I teatri hanno un ruolo “culturale e sociale di centri etico formativi”. Eccellenze per capacità di mantenere e tramandare un artigianato di mestieri e per la consapevolezza acquisita. Una riforma oltre alle Fondazioni lirico-sinfoniche, ai teatri di tradizione e ai teatri nazionali, comprende il tessuto di piccoli e medi teatri comunali o privati, le orchestre e l’associazionismo. Per rafforzare il ruolo dei teatri nelle politiche culturali del Paese in un’ottica complessiva è tempo che la gestazione prepari il futuro che “esigerà tutta la nostra imprudenza” (Federico García Lorca). Non dobbiamo dimenticare la storia degli attori con la loro lotta contro i pregiudizi, il potere, lo scherno, la miseria.
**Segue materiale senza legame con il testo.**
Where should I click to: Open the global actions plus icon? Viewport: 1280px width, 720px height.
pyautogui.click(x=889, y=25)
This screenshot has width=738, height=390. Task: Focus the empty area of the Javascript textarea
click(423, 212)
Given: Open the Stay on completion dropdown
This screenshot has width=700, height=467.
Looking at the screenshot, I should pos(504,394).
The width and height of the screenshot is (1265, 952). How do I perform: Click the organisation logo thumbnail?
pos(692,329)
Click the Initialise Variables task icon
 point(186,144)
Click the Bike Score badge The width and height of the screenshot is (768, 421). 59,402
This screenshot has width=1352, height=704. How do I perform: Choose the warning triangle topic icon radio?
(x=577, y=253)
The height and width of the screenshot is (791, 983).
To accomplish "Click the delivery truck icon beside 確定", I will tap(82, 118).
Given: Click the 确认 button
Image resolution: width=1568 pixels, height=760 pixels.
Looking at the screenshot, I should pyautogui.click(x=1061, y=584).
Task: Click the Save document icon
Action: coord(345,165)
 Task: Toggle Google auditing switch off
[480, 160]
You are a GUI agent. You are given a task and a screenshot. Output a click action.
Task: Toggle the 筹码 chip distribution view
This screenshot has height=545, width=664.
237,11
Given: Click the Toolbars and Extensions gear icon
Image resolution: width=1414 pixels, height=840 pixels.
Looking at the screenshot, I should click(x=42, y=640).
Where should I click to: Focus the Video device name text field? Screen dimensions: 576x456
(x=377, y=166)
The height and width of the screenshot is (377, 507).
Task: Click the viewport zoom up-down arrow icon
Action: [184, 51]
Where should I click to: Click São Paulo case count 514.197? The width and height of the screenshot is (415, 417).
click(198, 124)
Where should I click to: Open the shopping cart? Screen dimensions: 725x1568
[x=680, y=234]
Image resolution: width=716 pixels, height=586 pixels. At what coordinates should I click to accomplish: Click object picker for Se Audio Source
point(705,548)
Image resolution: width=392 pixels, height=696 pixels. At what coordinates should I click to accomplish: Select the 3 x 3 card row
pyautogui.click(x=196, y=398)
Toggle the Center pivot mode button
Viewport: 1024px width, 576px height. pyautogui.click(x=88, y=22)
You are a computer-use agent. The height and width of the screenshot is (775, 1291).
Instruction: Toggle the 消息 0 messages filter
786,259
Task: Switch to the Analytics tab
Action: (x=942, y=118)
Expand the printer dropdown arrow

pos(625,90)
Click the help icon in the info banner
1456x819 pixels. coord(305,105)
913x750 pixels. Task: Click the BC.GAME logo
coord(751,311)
In Europa, gli ultimi settant’anni sono un’epoca in cui, per inerzia e per compromessi politici, il teatro ufficiale ha ricevuto riconoscimenti e sovvenzioni.

Ovest appartiene alla cultura dei gruppi, degli orfani in cerca di antenati, di diseredati che piantano radici nel cielo. Non hanno niente in comune con categorie e realtà dei grandi teatri.

La vera e unica forza del teatro è la necessità di chi lo fa, e la sua ostinazione a non lasciarsi addomesticare. La pandemia è un dono degli dei e come la fotografia per i pittori, e il film per i teatranti, all’inizio del 20° secolo. Presagio o almeno speranza di un ritorno all’umiltà, all’essenza e alle potenzialità interiori di questa arte. Il futuro del teatro è l’incontro di individui solitari, ribelli. L’abbraccio di un’energia attiva e un’energia ricettiva. Nessuno obbliga a scegliere il teatro. Ma coloro che sono divorati da questa necessità devono rimboccarsi le maniche. Qui crescono e cresceranno la fame di conoscenza, i fantasmi che bisbigliano all’orecchio, la voglia di vivere con rigore, la finzione di essere libero. Occorre (ri)trovare persone stimolate da questo sentire e dissodare, giorno dopo giorno, al di fuori delle categorie accettate e dei criteri riconosciuti. Il pubblico deve essere in grado di aiutare il processo di creazione del “sapore” … e non quello dei teatri d’oggi, che l’eccesso di produzione e offerta artistica hanno contribuito a diseducare.

“L’arte è uscita dall’ordine del sacro e della ciclicità. L’eccesso produttivo non l’ha risparmiata, rendendo il terreno abusato, sterile. Spettacoli vuoti di senso, ipertecnicismo fine a sé stesso, adulazione del sistema… Il pubblico del quale si va a caccia non più per un fine educativo o semplicemente culturale, ma banalmente per fare numeri, senza il quale il meccanismo di emolumenti pubblici decade, in un sistema dove cultura, politica, grandi partecipate e sistema bancario vanno a braccetto. E nessuno se ne scandalizza più… Ecco allora che tornare a mischiare le carte, a confondere un po’ le acque, può diventare salutare. L’iperattivismo di certi artisti, completamente privi di significato, il confronto di micromovimenti che hanno il sapore delle tenere gemme, fragili e potenti che si aprono alla Vita, per far emergere una Verità nuova” (Antonella Usai).

Arte è atto creativo.

Arte è tensione (Stacy Jones), intreccio (Lisa Groccot), tra l’audacia dei Maestri e la ricchezza dell’Arte popolare.

Arte è coraggio, resistenza alla paura, avere cuore nell’affrontare la Vita senza diserzioni e viltà, per custodire la coerenza dei propri valori e della propria coscienza.

ARTE È SFIDA AL POTERE.

ARTE È UN GIURAMENTO ALLA VITA.

Ovest è visione territoriale e di servizio pubblico per la comunità, in cui la gente del posto è parte di un progetto comune, perché Teatro della Vita, espressione del Territorio, finestra per vedere l’altro, un “altro mondo”, possibile, nel passato, nel presente, nel futuro.